I have a list of numbers:
1
1
...
1
2
2
...
2
...
n
n
...
n

and I would like to replace the first occurrence of n with 1, the last occurrence of n with 3 and all n in between with 2, like this:

1
2
2
...
2
3
1
2
2
...
2
3
...
1
2
2
...
3

n is around 300 and the list is 16000 so it's not massive but may well become more massive in the future.

I suspect'awk' would be able to perform this task? This would be my preferred method before I try to use matlab.

Thanks for reading, and thanks in advance of any help or suggestions.

Chris

Posted : 07/04/2011 11:51 am

allthepies

Posts: 0

Free Member

perl FTW

Posted : 07/04/2011 12:15 pm

jimmyjames

Posts: 0

Free Member

This would be trivial in Excel. Can advise if you have that.

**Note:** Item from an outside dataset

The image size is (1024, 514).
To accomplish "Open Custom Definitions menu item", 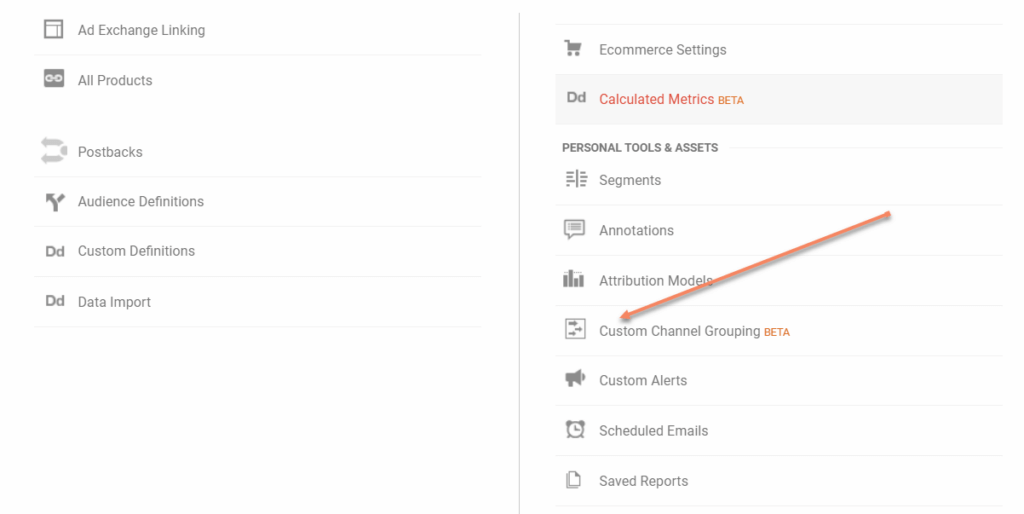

Posted : 07/04/2011 12:19 pm

geoffj

Posts: 0

Full Member

Choose your text wrangling tool of choice or use Excel.
In excel load the numbers in column a with an index/key in column b. A couple of simple forumlae will have you on your way.

Posted : 07/04/2011 12:20 pm

brassneck

Posts: 0

Full Member

awk is great for search and replace but you're going to need a tasty regex to sort that out, well beyond me I'm afraid.

Does it have to be done in batch? Wondering if dumping it to Excel might be easier.

Posted : 07/04/2011 12:22 pm

TheBrick

Posts: 4954

Free Member

my first attempt, can't remember how to edit a specified line in sed but you can see what I'm getting at. NOT TESTED!!!

[code]

file=infile.txt

firstoccurence=wc -l $file
lastoccurence=0

#grep gives us the line numbers where 'n' occurs in the format $file:x:how-n-occurs so we strip out the line number and find the first and last occurrence. Where x is the line number.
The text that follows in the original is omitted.